With the exception of maybe the Heat last year (who experienced a lot more success), I can’t recall a team experiencing a more tumultuous & media-plagued season. And I don’t think there’s a useful barometer for any outsider to accurately diagnose the problem with. It’s one part bad luck and one part combative personalities, but more so than anything the Knicks simply need to find one healthy, consistent rotation that works. It was easy to say Melo’s the problem since they had their best run of the season without him. Now it’s just as easy to point the finger at D’Antoni, since they’ve been successful since his departure.

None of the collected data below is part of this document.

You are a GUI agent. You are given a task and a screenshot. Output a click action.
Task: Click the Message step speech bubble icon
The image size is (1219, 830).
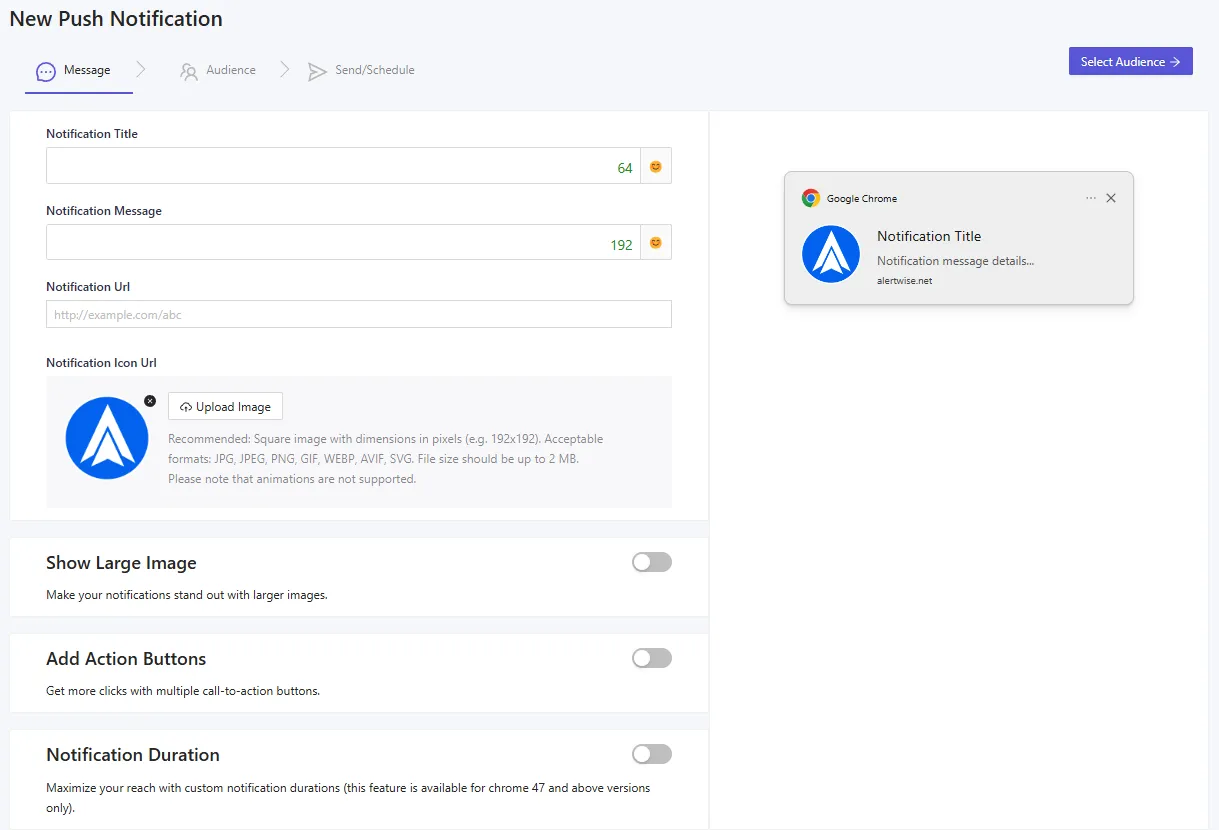point(45,71)
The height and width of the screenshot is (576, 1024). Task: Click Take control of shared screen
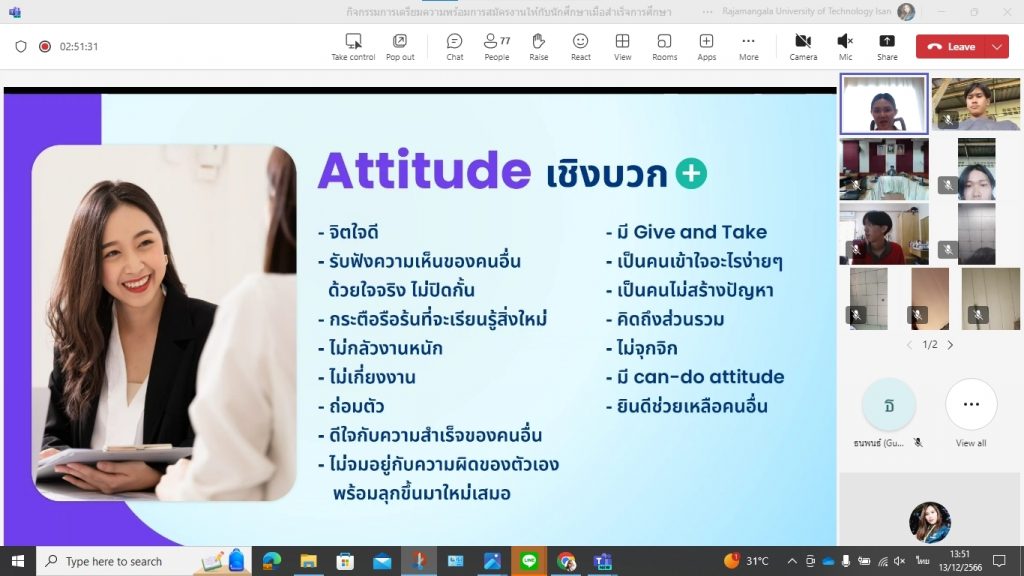pyautogui.click(x=353, y=46)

But it runs deeper than that. For a team constantly mired in change it becomes almost impossible to develop a sound nucleus that will result in a convincingly winning record. Adding to the problem is their two stars in Stoudemire and Anthony aren’t nearly as good as they think they are. They went to NYC fancying themselves two-thirds the northern iteration of the LeBron-Wade-Bosh triumvirate in Miami, but that’s problematic because neither of them distribute, neither are particularly good defensively and they both need the ball at specific spots on the court. You can’t say the same thing about either LeBron or Wade.
Currently, the Knicks are the eighth seed in the East with a two game lead on Milwaukee with a 25-25 record. But even if they sneak into the playoffs and maybe win a couple games against Chicago, the season will feel like a tremendous under-achievement considering they were eying a deep playoff run and a regular season in which they left a large footprint in the win column and on the league.
We’ve talked a lot on this website about how the glamor markets are eating away at all the quality free agents every season and the league climate is almost becoming untenable for the smaller markets. Well, if your team resides in the biggest city on the planet, you brought in every free agent you set your eyes on and you’re still treading water, then obviously the problem starts at the top. Because even if those goals were unreasonable and misguided from both the team and its fans, just missing the lottery and just making the playoffs isn’t matching their potential, nor is it getting them anywhere close to where an NBA team in New York City should be in the league hierarchy.